Physicists have long been looking for ways to compress photons smaller and smaller. The spatial scale of a photon is the wavelength. When a photon is forced into a cavity much smaller than its wavelength, it becomes more “concentrated”. This enhances the photon’s interaction with electrons and amplifies quantum processes in the cavity. However, despite the great success of scientists in limiting the photon volume to the deep sub-wavelength range, the effect of dissipation remains a major obstacle. Photons in nanocavities are absorbed very quickly, and this dissipation limits the suitability of nanocavities for some quantum applications.

Breaking boundaries in

The research team overcame these limitations this time by creating nanocavities with breakthrough sub-wavelength volumes and lifetimes. These nanocavities have an area of less than 100 x 100 square nanometres and a thickness of only 3 nanometres, limiting light for much longer. The key to this is using hyperbolic phonon polarisation excitons, a unique electromagnetic excitation that occurs in the two-dimensional material in which the cavities are formed.
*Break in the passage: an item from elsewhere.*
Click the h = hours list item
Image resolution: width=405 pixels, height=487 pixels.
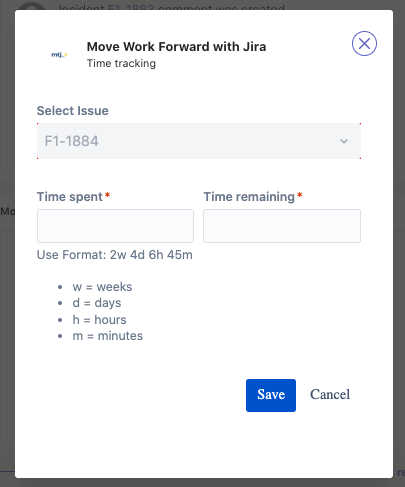pos(99,320)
Unlike before, this study utilized a new indirect confinement mechanism. The researchers drilled nanocavities in a gold substrate. After punching the holes, they transferred the two-dimensional material hexagonal boron nitride over the gold substrate. Hexagonal boron nitride can help to enable the electromagnetic excitation process of hyperbolic phonon polarised excitons. When polaritons pass above the edge of the gold substrate, they are strongly reflected and thus confined. This approach therefore avoids direct shaping of the hexagonal boron nitride while preserving its pristine quality, resulting in highly confined and long-lived photons in the cavity.

Breaking boundaries

This result opens the door to new applications and advances in quantum photonics, breaking previously thought limits on photon confinement. As a next step, the researchers intend to use these cavities to observe previously considered impossible quantum effects and further investigate the intriguing and counter-intuitive physics of hyperbolic phonon polarisation exciton behavior.
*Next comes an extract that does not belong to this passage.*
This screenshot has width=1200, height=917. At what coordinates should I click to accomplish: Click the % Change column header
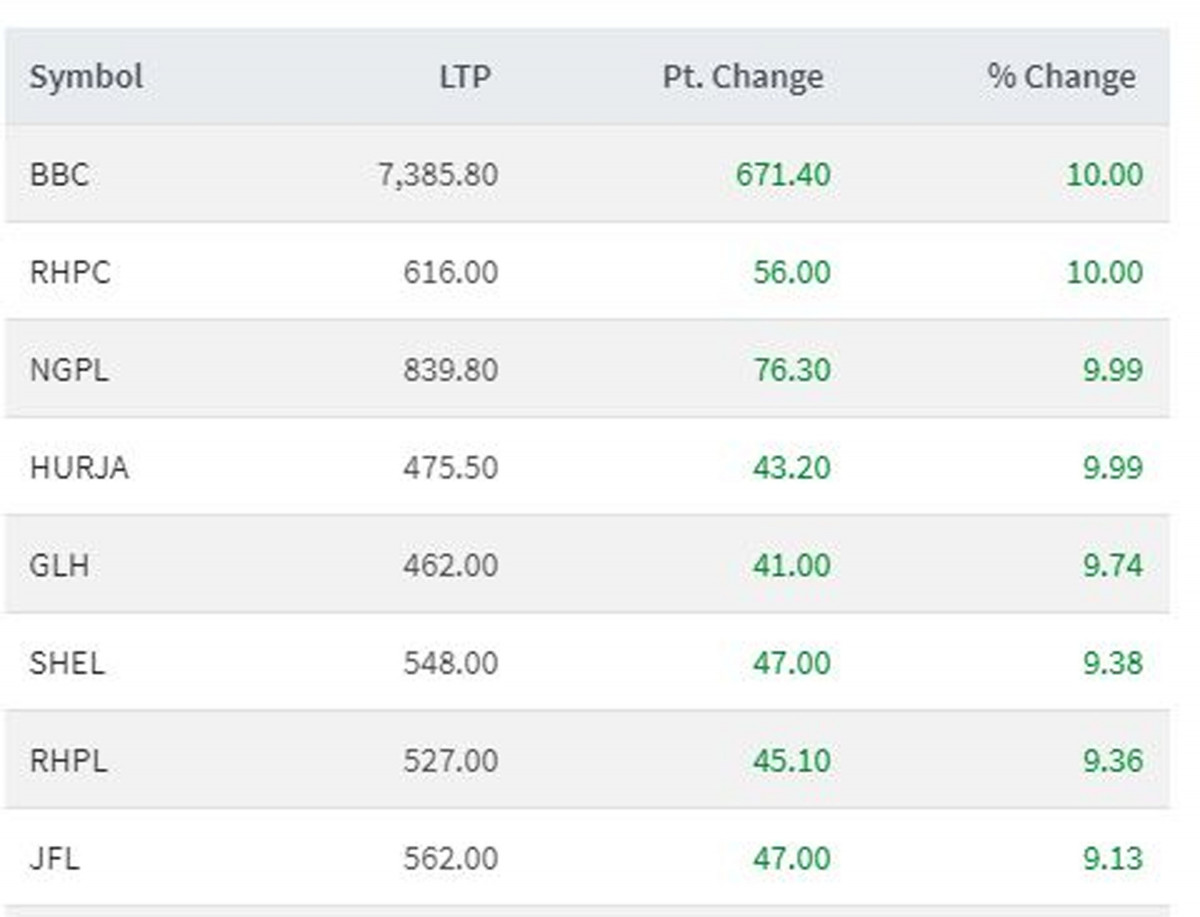click(1061, 77)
Light is an unruly being for which scientists seek to build cages. While photonic devices are limited in size by the unavoidable diffraction limit, breakthroughs in materials science have led to new types of nanocavities that confine light beyond the diffraction limit and are the cornerstone of future optoelectronic manipulation – not only suitable for manipulating individual photons but also for helping optical pathways to replace electronic ones, thereby reducing power consumption. Gold thin film has been chosen as the substrate material for the nanocavity due to its excellent mirror optical properties, while hexagonal boron nitride is a popular two-dimensional material after graphene. They will join hands to open up new dimensions of semiconductor applications and bring us more surprises.